Prenses Erkekleri küçümsemek veya eleştirmek amacıyla daha çok kadınlar tarafından kullanılıyor bu söylem. Çeşitli yaş ve statüdeki kadın arkadaşlarımdan 'Prenses Erkek' söylemini nasıl tanımlamam gerektiği konusunda yardım istedim ve kendilerinden çok ilginç cevaplar aldım.
'Gözü sürekli kadının parasında ya da poposunda olan, trip atan, küsen, ağlayan hala erkek gibi giyinen ama kadın gibi davranan, benden iyi gerdan kıvıran, göbek atan, güya kendini çok erkek sanan, kadına kadın gibi davranmayıp kadını kadın gibi olmamakla suçlayan ve bak aynen böyle yaz üstelik de bu adamlarda eril enerji de yok, sıfır.' derken, bir başka arkadaşım da Prenses Erkek tanımlaması için 'Onları anneleri şımarttı, şövalyelik, prenslik, centilmenlik yapması gereken erkeklere biz kadınlar, anneler prenses muamelesi yapınca bunların ayarı kaçtı. Belki de yediğimiz içtiğimiz şeyler de insanların hormonlarını değiştirdi. Sahiden eril enerji de nostalji oldu. Gerçekten babam gibi taş fırın erkekleri kalmadı artık' dedi.
'Metroseksüel erkekte kalmalıydılar. Ama biz kadınlar da erkeklerin her hareketine tu kaka dedik. Her maskülen davranışına toksik dedik. Çoğu duygusunu da bastırmak zorunda kaldı bu erkekler ve korkarım galiba bu itici prenses erkeği biz yarattık. Normal insan da kalmadı, kadın gibi kadın da erkek gibi erkek de. Uzak durmak lazım’
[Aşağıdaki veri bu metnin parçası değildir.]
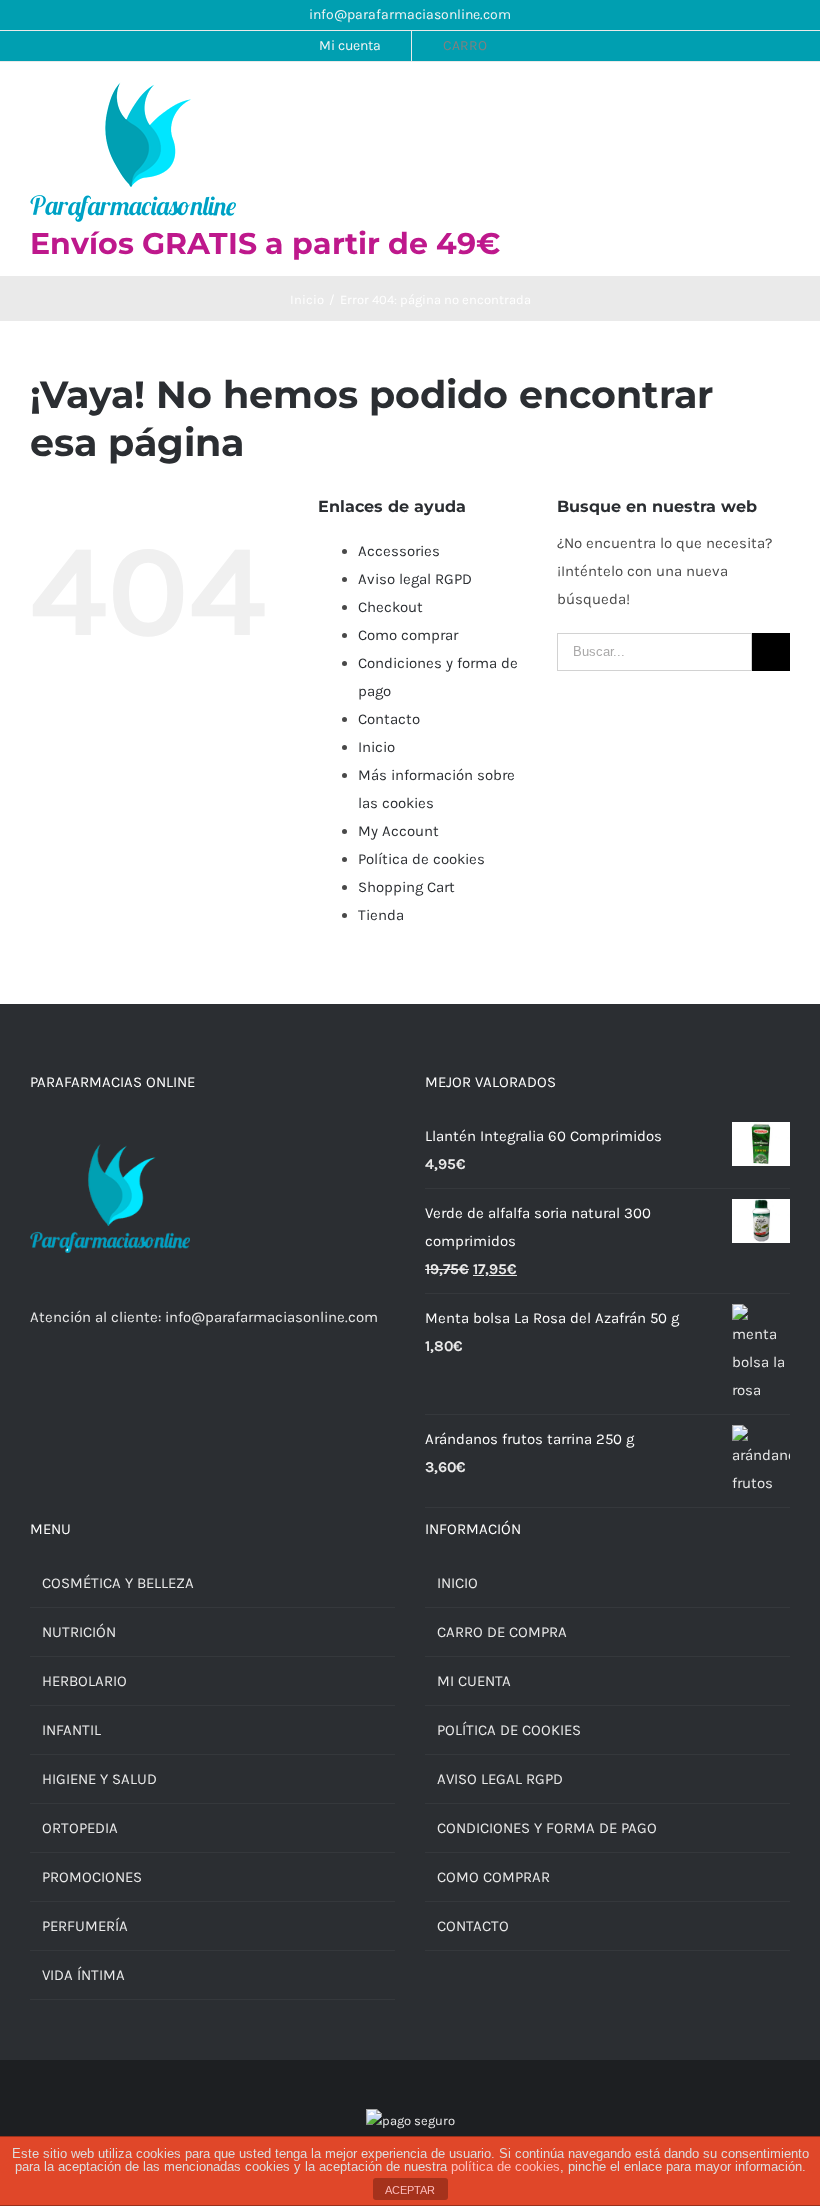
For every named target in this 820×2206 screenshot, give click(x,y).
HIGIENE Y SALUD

'O ne demek yahu! Prenses Erkek yoktur, sevmeyen erkek vardır. Gecelik ilişkilerde ya da date uygulamalarında değil, sevince, canları isteyince öyle de bir beyaz atlı prens oluyorlar ki! Bence kadınlar da işte bunu görmüyor. Sevilmiyorsunuzdur bacılarım, sevilseniz erilliği de görürsünüz kadınlığı da aşkı da derinliği de. Hala prensini bulan buluyor. Aşko kuşko kızlar yarattı bu aşko kuşko prenses erkekleri. İnstagram bozdu bu kadın erkek ilişkilerini. Bir de ne yediğimizi bilmediğimiz hormonları istila eden, bozan tüketim alışkanlıklarımız değiştirdi bizleri. Çocuklarınıza ne yedirdiğinize çok dikkat etmeli.'
Sosyolojinin, ekonominin, dijitalleşmenin değişen dünyanın, yer değiştiren rollerin ikili ilişkilerin ve toplumsal çürümenin hiçbir suçu yok tek sorumlu değişen hormonlar, yediğimiz içtiğimiz şeyler ve instagram mı?
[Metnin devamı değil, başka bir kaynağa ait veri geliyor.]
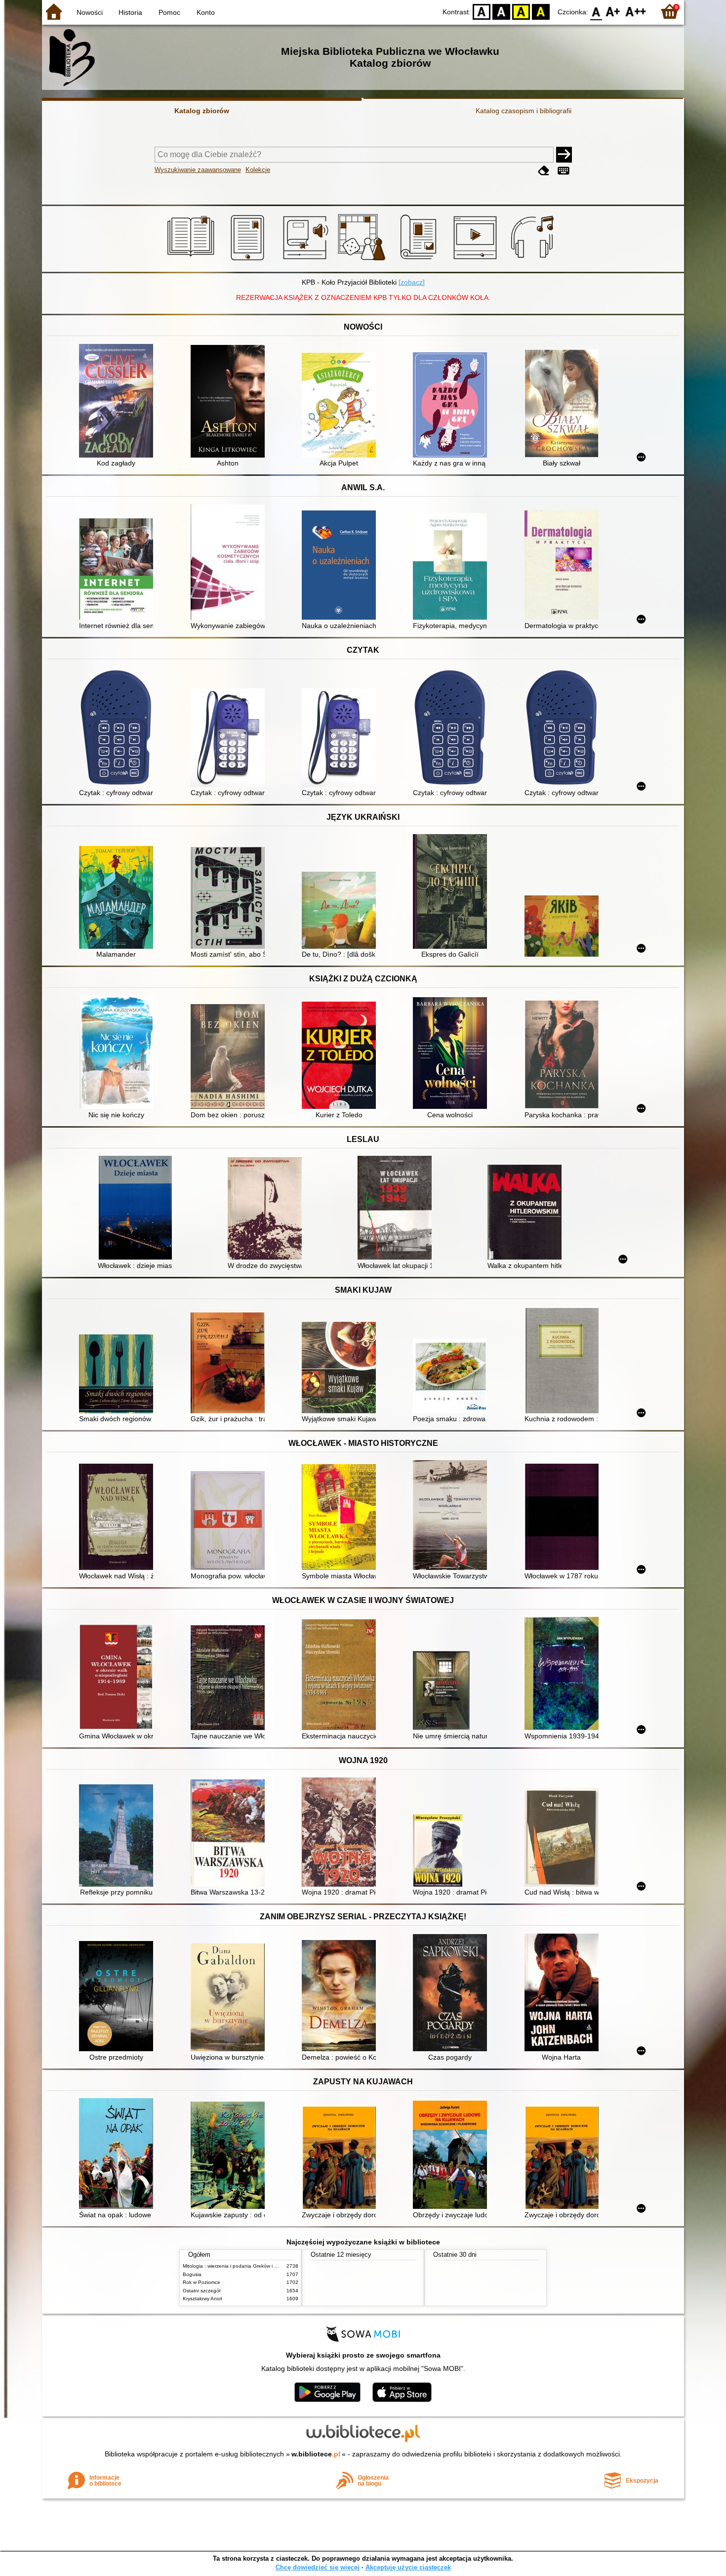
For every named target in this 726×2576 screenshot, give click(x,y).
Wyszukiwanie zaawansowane (198, 169)
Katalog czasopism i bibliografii (523, 111)
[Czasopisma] (420, 260)
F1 (613, 11)
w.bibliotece (315, 2454)
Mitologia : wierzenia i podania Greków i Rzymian (238, 2266)
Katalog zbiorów (201, 111)
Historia (130, 12)
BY (540, 11)
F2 (636, 11)
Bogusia (192, 2274)
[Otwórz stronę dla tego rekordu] (118, 402)
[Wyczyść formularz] (544, 171)
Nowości (90, 12)
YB (521, 11)
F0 (596, 11)
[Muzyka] (533, 260)
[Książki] (192, 260)
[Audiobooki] (306, 260)
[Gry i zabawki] (363, 260)
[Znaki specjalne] (563, 171)
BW (501, 11)
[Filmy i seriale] (476, 260)
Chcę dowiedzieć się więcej (318, 2567)
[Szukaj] (564, 155)
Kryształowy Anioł (202, 2298)
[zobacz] (412, 282)
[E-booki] (249, 260)
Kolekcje (257, 169)
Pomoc (169, 12)
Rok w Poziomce (201, 2282)
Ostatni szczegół (201, 2290)
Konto (206, 12)
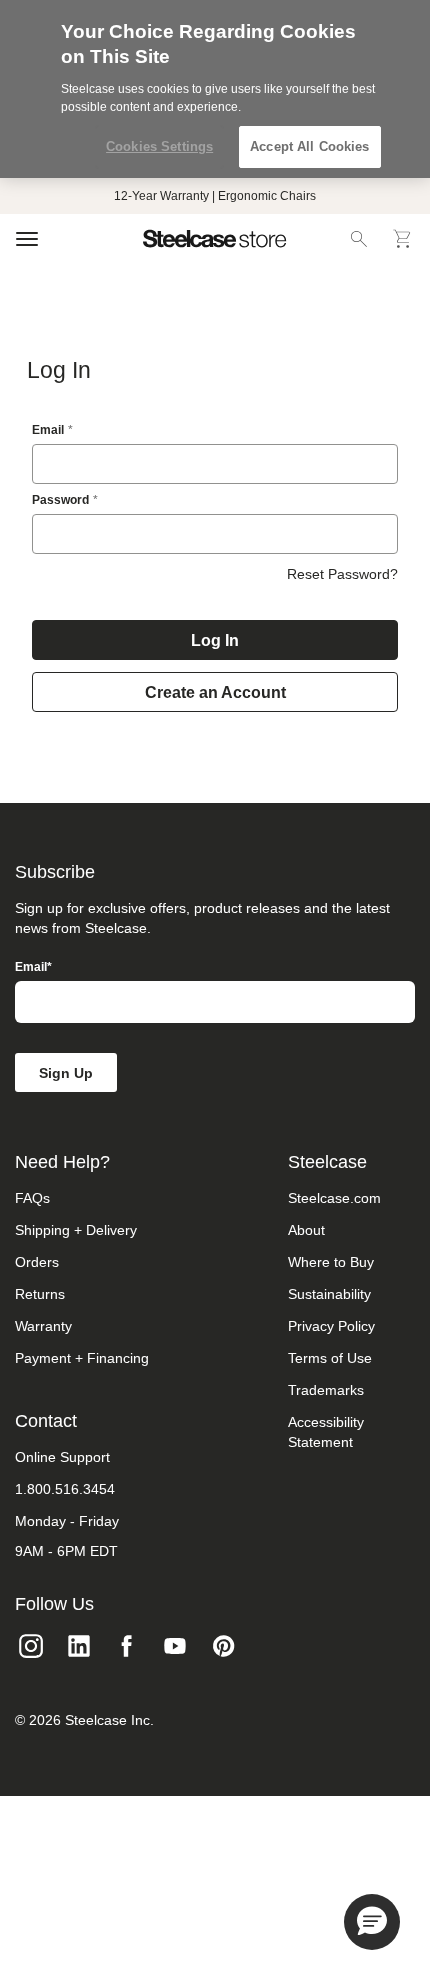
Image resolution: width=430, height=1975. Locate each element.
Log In (215, 640)
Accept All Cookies (309, 146)
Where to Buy (331, 1262)
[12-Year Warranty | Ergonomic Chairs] (215, 196)
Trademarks (326, 1390)
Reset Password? (342, 574)
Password (60, 500)
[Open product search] (359, 239)
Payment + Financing (82, 1358)
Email (48, 430)
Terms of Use (330, 1358)
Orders (37, 1262)
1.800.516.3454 (65, 1489)
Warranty (43, 1326)
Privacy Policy (331, 1326)
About (306, 1230)
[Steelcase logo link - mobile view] (215, 239)
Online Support (62, 1457)
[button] (372, 1922)
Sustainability (329, 1294)
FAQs (32, 1198)
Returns (40, 1294)
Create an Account (215, 692)
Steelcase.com (334, 1198)
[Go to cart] (403, 239)
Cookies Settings (159, 146)
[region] (215, 89)
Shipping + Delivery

Bence de cinsiyetten bağımsız olarak maskülenlik erk sahibi olmak, feminenlik de arzu nesnesi olmaksa zamanla kadınlar erk sahibi oldukça erkek de arzu nesnesine dönüştü. Artık erkek de bir manada feminenleşiyor demek bu. Günümüzde erkekler artık sadece isteyen değil, istenen olmayı da deneyimliyor.
"Karı gibi gülmesene oğlum" dan geldiğimiz noktadır “Prenses Erkek”. Ayrıca da "Prenses" gibi bir kelimenin küçümseme ya da aşağılama amacıyla kadınlar tarafından da kullanılması, aynı zamanda kadınlara yönelik ön yargıların ne kadar derin ve gerçek olduğunu da açıkça ortaya koyuyor.
Kadınsı özelliklerin ya da kadınlara atfedilen rollerin değersizleştirildiği tüm kültürlerde, erkeklerin de "kadınsı" olmakla yaftalanması, cinsiyetler arası eşitsizliği daha da pekiştirirken kaybolan insani değerler, sürekli pompalanan anı yaşa motivasyonu ve tüketim alışkanlıklarımız sadece erkek ve kadın kimliğine değil, aile birliğine de ciddi zararlar veriyor. Her konuda yeterince mağdurumuz var. Bir de prenses erkek mağduriyeti yaşamak istemiyoruz.